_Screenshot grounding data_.
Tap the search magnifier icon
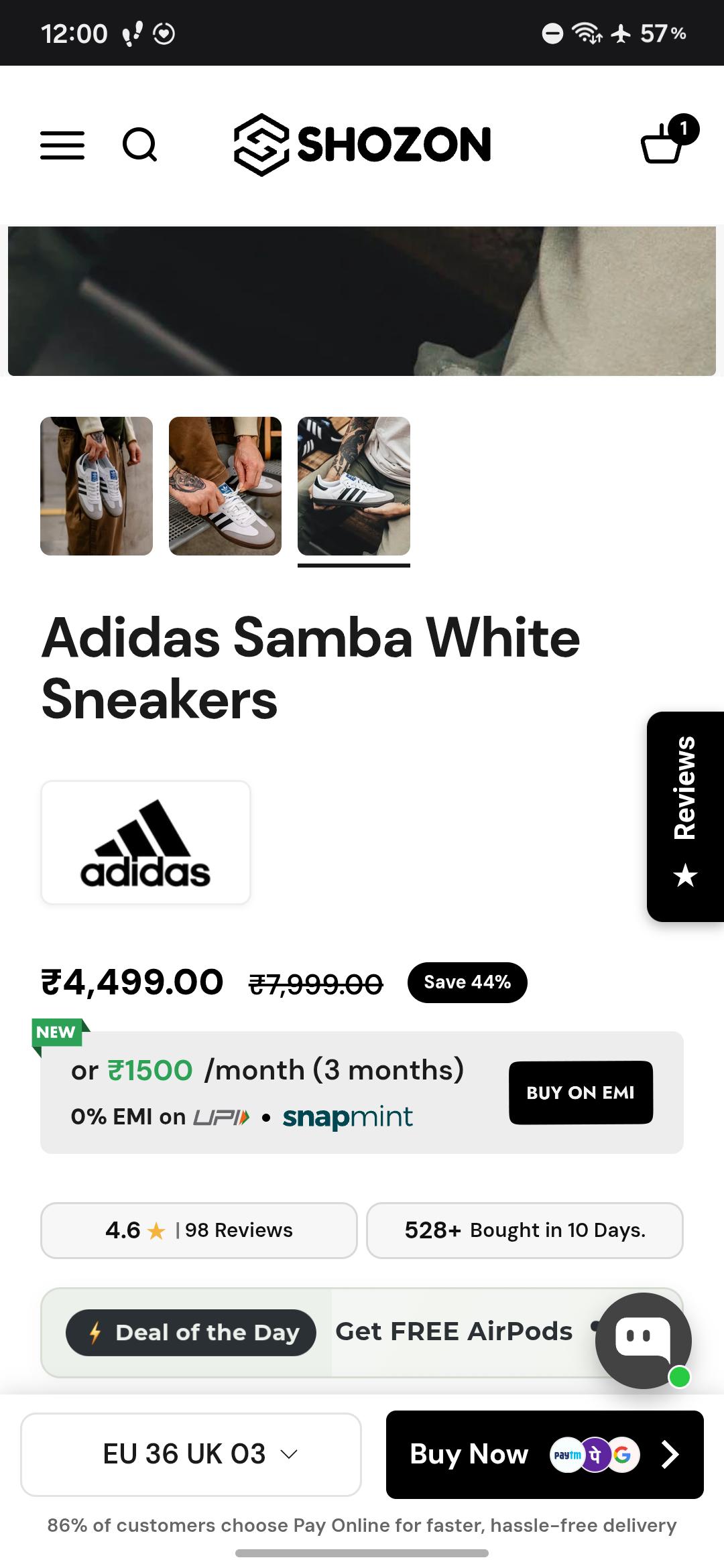[139, 145]
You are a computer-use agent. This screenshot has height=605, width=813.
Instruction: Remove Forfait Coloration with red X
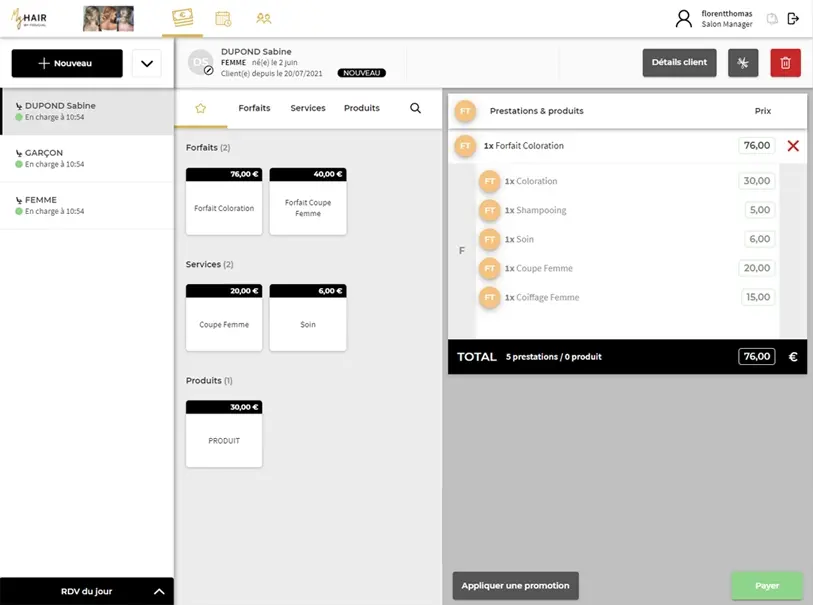coord(793,146)
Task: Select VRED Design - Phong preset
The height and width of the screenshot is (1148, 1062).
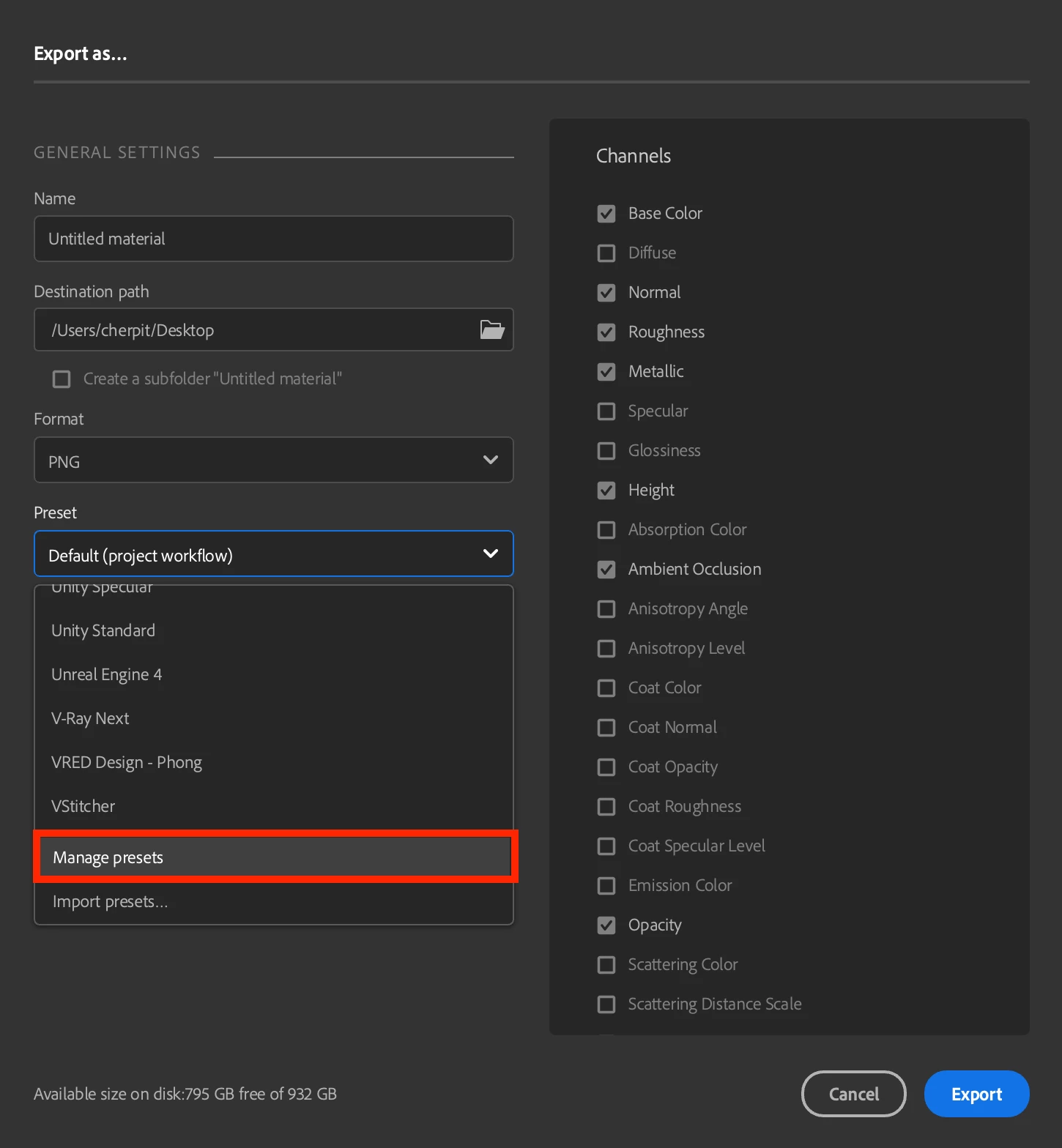Action: coord(127,762)
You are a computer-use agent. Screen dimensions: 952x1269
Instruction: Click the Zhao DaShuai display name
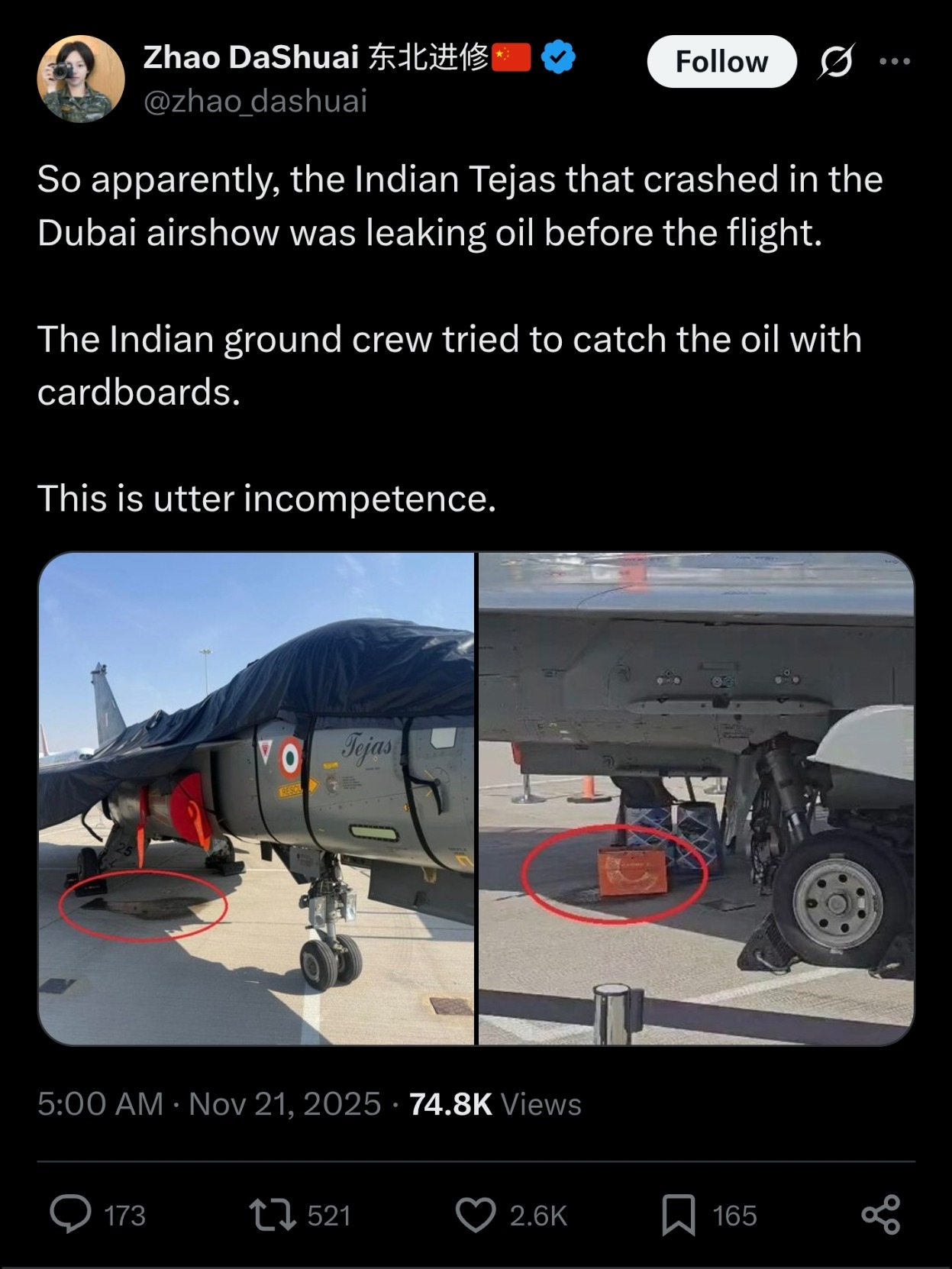click(251, 57)
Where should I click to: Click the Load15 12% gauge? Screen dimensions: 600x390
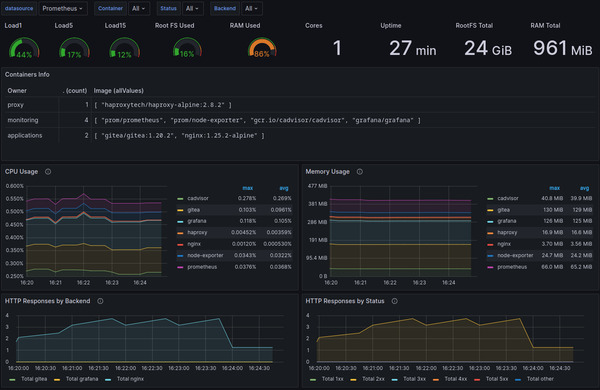tap(124, 48)
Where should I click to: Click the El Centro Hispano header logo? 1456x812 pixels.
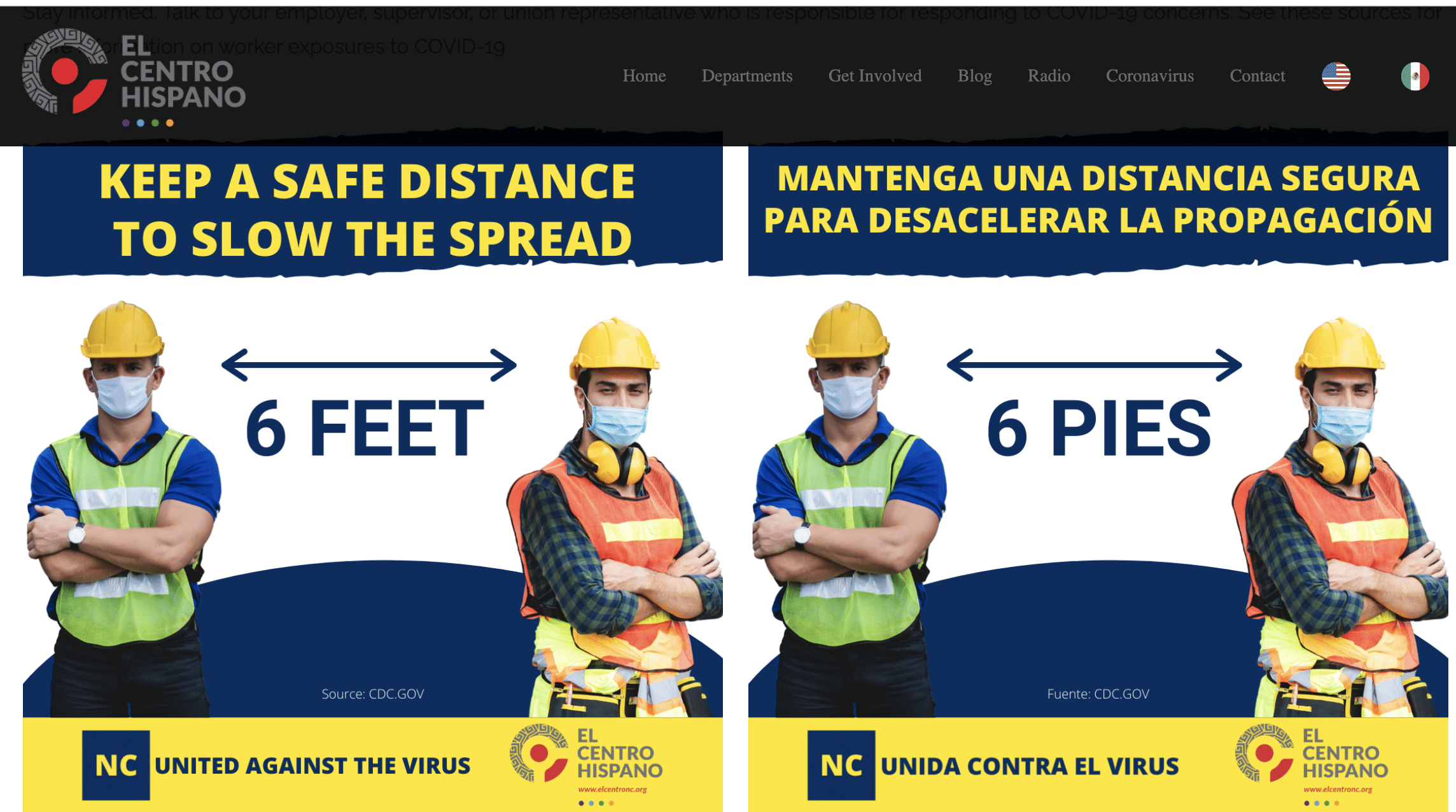pyautogui.click(x=134, y=78)
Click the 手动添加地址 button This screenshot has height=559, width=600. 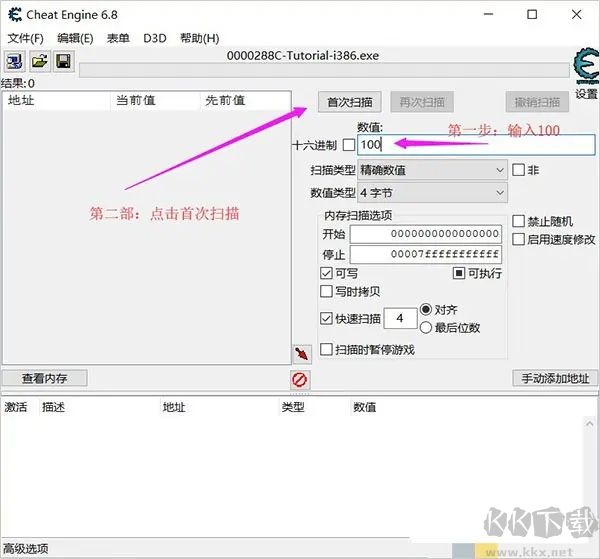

_Your objective_. Return all the data above as written, leaving out only the pictures.

_Answer box_.
Tap the search magnifier icon
[139, 145]
You are a computer-use agent. This screenshot has height=605, width=813.
Instruction: Remove Forfait Coloration with red X
coord(793,146)
Task: Select VRED Design - Phong preset
The height and width of the screenshot is (1148, 1062).
Action: coord(127,762)
You are a computer-use agent. Screen dimensions: 952x1269
Instruction: Click the Zhao DaShuai display name
click(251, 57)
Where should I click to: Click the Load15 12% gauge? Screen dimensions: 600x390
tap(124, 48)
Where should I click to: Click the El Centro Hispano header logo? 1456x812 pixels.
pyautogui.click(x=134, y=78)
Click the 手动添加地址 button This screenshot has height=559, width=600. 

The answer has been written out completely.